** begin Dataset rows **

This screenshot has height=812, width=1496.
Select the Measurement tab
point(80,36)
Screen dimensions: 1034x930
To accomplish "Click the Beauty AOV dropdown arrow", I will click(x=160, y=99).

** end Dataset rows **

Exercise -
Quote the rows above word for word.

Response for this exercise -
This screenshot has height=812, width=1496.
Select the Measurement tab
point(80,36)
Screen dimensions: 1034x930
To accomplish "Click the Beauty AOV dropdown arrow", I will click(x=160, y=99).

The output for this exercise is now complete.